[Stored entries]
* START *

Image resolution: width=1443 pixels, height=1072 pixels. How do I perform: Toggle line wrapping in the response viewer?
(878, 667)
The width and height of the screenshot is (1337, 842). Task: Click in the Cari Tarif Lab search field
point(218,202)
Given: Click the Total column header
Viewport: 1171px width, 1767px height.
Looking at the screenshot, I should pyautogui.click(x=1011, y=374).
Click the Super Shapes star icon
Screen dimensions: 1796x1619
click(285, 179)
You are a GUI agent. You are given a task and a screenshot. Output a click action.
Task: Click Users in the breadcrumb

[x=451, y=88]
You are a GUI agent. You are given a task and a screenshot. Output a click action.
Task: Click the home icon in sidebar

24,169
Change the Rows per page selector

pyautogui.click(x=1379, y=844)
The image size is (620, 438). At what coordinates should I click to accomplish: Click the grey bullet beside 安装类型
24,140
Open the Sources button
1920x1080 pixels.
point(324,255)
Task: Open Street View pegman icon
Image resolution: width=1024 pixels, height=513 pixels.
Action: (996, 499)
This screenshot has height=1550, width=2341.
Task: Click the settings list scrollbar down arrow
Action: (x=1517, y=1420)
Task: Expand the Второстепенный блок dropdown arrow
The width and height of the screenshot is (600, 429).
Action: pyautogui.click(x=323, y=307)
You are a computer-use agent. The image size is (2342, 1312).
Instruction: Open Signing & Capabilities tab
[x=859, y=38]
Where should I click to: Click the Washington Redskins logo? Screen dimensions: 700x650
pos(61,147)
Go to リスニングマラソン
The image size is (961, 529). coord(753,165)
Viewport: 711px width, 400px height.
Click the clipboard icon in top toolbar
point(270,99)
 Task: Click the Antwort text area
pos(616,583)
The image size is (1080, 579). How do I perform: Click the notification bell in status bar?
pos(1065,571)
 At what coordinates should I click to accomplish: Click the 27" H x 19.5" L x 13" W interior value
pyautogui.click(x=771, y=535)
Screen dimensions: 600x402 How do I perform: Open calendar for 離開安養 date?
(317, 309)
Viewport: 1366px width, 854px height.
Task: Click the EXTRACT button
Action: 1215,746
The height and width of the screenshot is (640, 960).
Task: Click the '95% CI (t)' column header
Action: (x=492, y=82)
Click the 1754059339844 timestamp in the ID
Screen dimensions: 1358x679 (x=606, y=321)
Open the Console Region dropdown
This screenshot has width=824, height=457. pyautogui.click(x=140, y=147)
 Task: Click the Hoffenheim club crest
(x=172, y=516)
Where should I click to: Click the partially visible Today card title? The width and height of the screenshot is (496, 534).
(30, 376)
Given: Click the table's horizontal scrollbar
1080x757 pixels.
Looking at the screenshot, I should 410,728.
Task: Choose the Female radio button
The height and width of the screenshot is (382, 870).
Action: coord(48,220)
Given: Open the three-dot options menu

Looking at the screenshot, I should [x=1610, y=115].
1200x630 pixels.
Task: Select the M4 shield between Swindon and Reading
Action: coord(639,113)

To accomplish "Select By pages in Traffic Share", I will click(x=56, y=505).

* END *

__Task directions__
Copy every line of the data above word for word, with no changes and nothing left out.

__Solution to the problem__
Image resolution: width=1443 pixels, height=1072 pixels. How do I perform: Toggle line wrapping in the response viewer?
(878, 667)
The width and height of the screenshot is (1337, 842). Task: Click in the Cari Tarif Lab search field
point(218,202)
Given: Click the Total column header
Viewport: 1171px width, 1767px height.
Looking at the screenshot, I should pyautogui.click(x=1011, y=374).
Click the Super Shapes star icon
Screen dimensions: 1796x1619
click(285, 179)
You are a GUI agent. You are given a task and a screenshot. Output a click action.
Task: Click Users in the breadcrumb

[x=451, y=88]
You are a GUI agent. You are given a task and a screenshot. Output a click action.
Task: Click the home icon in sidebar

24,169
Change the Rows per page selector

pyautogui.click(x=1379, y=844)
The image size is (620, 438). At what coordinates should I click to accomplish: Click the grey bullet beside 安装类型
24,140
Open the Sources button
1920x1080 pixels.
point(324,255)
Task: Open Street View pegman icon
Image resolution: width=1024 pixels, height=513 pixels.
Action: (996, 499)
This screenshot has height=1550, width=2341.
Task: Click the settings list scrollbar down arrow
Action: (x=1517, y=1420)
Task: Expand the Второстепенный блок dropdown arrow
The width and height of the screenshot is (600, 429).
Action: pyautogui.click(x=323, y=307)
You are a computer-use agent. The image size is (2342, 1312).
Instruction: Open Signing & Capabilities tab
[x=859, y=38]
Where should I click to: Click the Washington Redskins logo? Screen dimensions: 700x650
pos(61,147)
Go to リスニングマラソン
The image size is (961, 529). coord(753,165)
Viewport: 711px width, 400px height.
Click the clipboard icon in top toolbar
point(270,99)
 Task: Click the Antwort text area
pos(616,583)
The image size is (1080, 579). How do I perform: Click the notification bell in status bar?
pos(1065,571)
 At what coordinates should I click to accomplish: Click the 27" H x 19.5" L x 13" W interior value
pyautogui.click(x=771, y=535)
Screen dimensions: 600x402 How do I perform: Open calendar for 離開安養 date?
(317, 309)
Viewport: 1366px width, 854px height.
Task: Click the EXTRACT button
Action: 1215,746
The height and width of the screenshot is (640, 960).
Task: Click the '95% CI (t)' column header
Action: (x=492, y=82)
Click the 1754059339844 timestamp in the ID
Screen dimensions: 1358x679 (x=606, y=321)
Open the Console Region dropdown
This screenshot has width=824, height=457. pyautogui.click(x=140, y=147)
 Task: Click the Hoffenheim club crest
(x=172, y=516)
Where should I click to: Click the partially visible Today card title? The width and height of the screenshot is (496, 534).
(30, 376)
Given: Click the table's horizontal scrollbar
1080x757 pixels.
Looking at the screenshot, I should 410,728.
Task: Choose the Female radio button
The height and width of the screenshot is (382, 870).
Action: coord(48,220)
Given: Open the three-dot options menu

Looking at the screenshot, I should [x=1610, y=115].
1200x630 pixels.
Task: Select the M4 shield between Swindon and Reading
Action: coord(639,113)

To accomplish "Select By pages in Traffic Share", I will click(x=56, y=505).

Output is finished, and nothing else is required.